Electrophysiology study may be required to establish the diagnosis of atrial tachycardia, usually by excluding other tachycardia mechanisms. In order to exclude an accessory AV pathway, the atrial activation must be dissociated from the ventricular activation. This is usually achieved by introducing a premature ventricular stimulation during the tachycardia.

If the premature ventricular beat advances the next atrial activation while the His bundle is refractory, this proves that an accessory AV pathway is present. This does not, however, prove that the tachycardia is an AV reentrant (accessory pathway–dependent) tachycardia. This only proves the existence of an accessory pathway; the accessory pathway could be either an integral component of the reentrant circuit or a bystander. If, with this maneuver, not only subsequent atrial activation is advanced but also the entire circuit of the tachycardia, this usually implies atrioventricular reentry with pathway participation rather that atrial tachycardia.

When burst ventricular pacing accelerates atrial rate and VAAV response is seen after termination of ventricular pacing, this very strongly predicts atrial tachycardia. If ventricular burst or programmed extrastimulation pacing creates transient AV conduction block without altering the atrial activation, atrial tachycardia is strongly suggested; that also excludes AV reentry as mechanism.

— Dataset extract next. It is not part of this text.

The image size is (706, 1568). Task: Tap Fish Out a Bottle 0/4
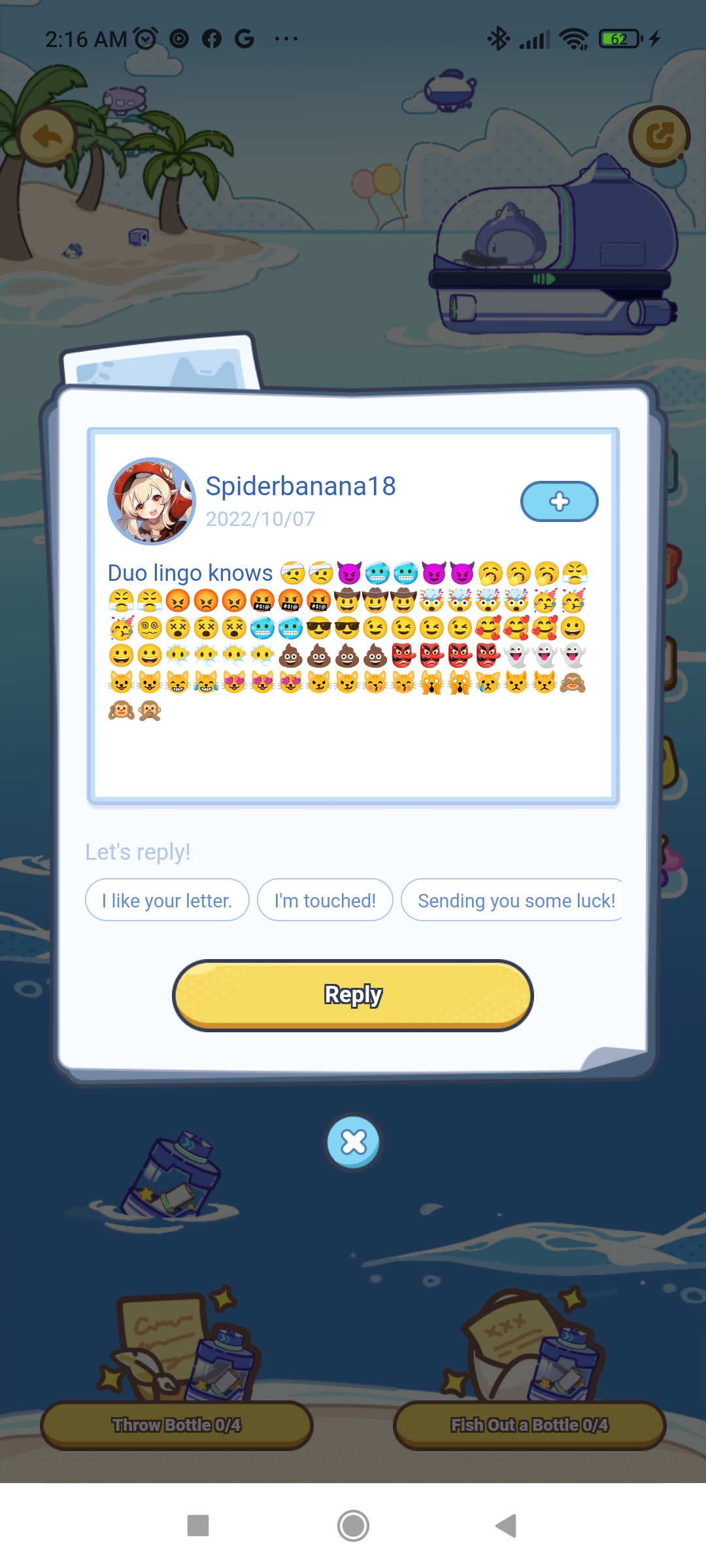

If ventricular pacing terminates the tachycardia without pre-exciting the atrium or without retrograde conduction from ventricle to atrium, atrial tachycardia is generally excluded.

Typically, VA time is wobbly with atrial tachycardia, and the changes in AA cycle length drive the change in VV cycle length.

Focal tachycardia originating from the superior aspect of the crista terminalis and inappropriate sinus tachycardia usually have similar P wave morphologies and axes. Differentiating these 2 entities based on 12-lead ECG tracings is nearly impossible. Electrophysiologic study may be helpful to make the diagnosis. Focal tachycardia due to microreentry (such as sinoatrial reentrant tachycardia) can be induced and terminated by atrial extrastimulation or incremental atrial pacing, whereas inappropriate sinus tachycardia does not respond to these maneuvers.

By using endocardial mapping, sinoatrial reentrant tachycardia may be distinguished from inappropriate sinus tachycardia. The activation sequence in the region of the superior aspect of the crista terminalis can be recorded with a mapping catheter. The focus of earliest activation of inappropriate sinus tachycardia migrates superiorly or inferiorly along the crista terminalis as the rate increases or decreases, respectively, in response to an isoproterenol infusion. However, in the case of sinoatrial reentrant tachycardia, isoproterenol infusion does not change the earliest activation site, although it may increase the rate.

Endocardial mapping is most commonly used for localizing atrial tachycardia during electrophysiology study. Using this technique, focal tachycardias can be easily determined. This also allows for mapping scar tissue and allows identification of the critical isthmus of the tachycardia. Typically, only 60-70% of the total cycle length of the tachycardia is identified with activation mapping for focal tachycardias, while nearly 100% of the cycle length can be identified for macroreentrant circuits.

Focal atrial tachycardia due to microreentry may be initiated or terminated reproducibly with the same premature zone of atrial extrastimulation. Focal atrial tachycardia due to enhanced automaticity cannot easily be initiated or terminated by atrial extrastimulation but can usually be suppressed by overdrive atrial pacing. Focal atrial tachycardia due to triggered activity can be initiated, accelerated, and terminated by rapid atrial pacing.

Carotid sinus massage and adenosine have been used for diagnosing atrial tachycardia. These maneuvers reproducibly terminate AV nodal dependent tachycardias. For atrial tachycardia due to automaticity, carotid sinus massage and adenosine produce AV conduction block and generally do not affect the automatic focus; therefore, the atrial tachycardia continues. However, adenosine can occasionally stop some atrial tachycardias (usually a high dose of adenosine is needed, such as 12-18 mg). Termination of atrial tachycardia by a vagal maneuver such as carotid sinus massage would be very unusual (just as unusual as for atrial flutter).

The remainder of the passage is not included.